**Exercise goal:** Nothing but the lines from the one with "Click the Namirial Virtual OTP title" through the last line of the data should be restated, each word for word.

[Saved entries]

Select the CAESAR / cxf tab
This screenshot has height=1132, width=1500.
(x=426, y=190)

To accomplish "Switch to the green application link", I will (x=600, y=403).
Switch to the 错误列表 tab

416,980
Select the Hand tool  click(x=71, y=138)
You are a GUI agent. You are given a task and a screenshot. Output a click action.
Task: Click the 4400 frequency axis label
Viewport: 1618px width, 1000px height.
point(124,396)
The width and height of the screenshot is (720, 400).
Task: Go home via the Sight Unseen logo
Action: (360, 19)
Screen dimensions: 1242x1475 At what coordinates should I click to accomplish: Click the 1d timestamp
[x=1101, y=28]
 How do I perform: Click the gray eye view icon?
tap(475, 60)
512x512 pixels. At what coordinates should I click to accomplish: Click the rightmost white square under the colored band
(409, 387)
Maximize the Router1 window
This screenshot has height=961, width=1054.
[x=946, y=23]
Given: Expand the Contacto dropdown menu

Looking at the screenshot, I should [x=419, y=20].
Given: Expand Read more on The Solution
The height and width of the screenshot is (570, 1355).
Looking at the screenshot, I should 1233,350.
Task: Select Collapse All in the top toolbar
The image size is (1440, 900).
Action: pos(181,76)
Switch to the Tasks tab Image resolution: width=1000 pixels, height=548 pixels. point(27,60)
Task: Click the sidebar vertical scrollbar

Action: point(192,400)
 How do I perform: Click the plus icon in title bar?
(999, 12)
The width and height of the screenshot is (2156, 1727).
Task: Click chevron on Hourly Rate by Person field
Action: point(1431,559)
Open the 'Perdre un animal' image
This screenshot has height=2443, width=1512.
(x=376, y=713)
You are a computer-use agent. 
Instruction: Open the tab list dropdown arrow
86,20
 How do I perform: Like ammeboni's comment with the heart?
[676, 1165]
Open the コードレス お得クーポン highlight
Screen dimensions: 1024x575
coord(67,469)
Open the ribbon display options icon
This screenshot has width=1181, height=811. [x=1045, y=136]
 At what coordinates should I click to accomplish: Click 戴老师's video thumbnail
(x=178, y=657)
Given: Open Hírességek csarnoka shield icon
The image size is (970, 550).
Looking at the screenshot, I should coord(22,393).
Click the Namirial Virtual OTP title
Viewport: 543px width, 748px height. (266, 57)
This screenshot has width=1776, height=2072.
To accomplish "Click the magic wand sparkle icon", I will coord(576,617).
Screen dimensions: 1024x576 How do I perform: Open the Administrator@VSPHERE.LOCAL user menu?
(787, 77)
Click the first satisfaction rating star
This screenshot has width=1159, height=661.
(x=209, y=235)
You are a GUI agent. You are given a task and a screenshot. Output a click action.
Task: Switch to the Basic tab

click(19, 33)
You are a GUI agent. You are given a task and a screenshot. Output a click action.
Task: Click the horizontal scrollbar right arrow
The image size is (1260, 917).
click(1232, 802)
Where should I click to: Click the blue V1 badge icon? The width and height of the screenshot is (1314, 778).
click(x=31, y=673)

**Exercise output:**
Click the Namirial Virtual OTP title
Viewport: 543px width, 748px height. (266, 57)
This screenshot has width=1776, height=2072.
To accomplish "Click the magic wand sparkle icon", I will coord(576,617).
Screen dimensions: 1024x576 How do I perform: Open the Administrator@VSPHERE.LOCAL user menu?
(787, 77)
Click the first satisfaction rating star
This screenshot has width=1159, height=661.
(x=209, y=235)
You are a GUI agent. You are given a task and a screenshot. Output a click action.
Task: Switch to the Basic tab

click(19, 33)
You are a GUI agent. You are given a task and a screenshot. Output a click action.
Task: Click the horizontal scrollbar right arrow
The image size is (1260, 917).
click(1232, 802)
Where should I click to: Click the blue V1 badge icon? The width and height of the screenshot is (1314, 778).
click(x=31, y=673)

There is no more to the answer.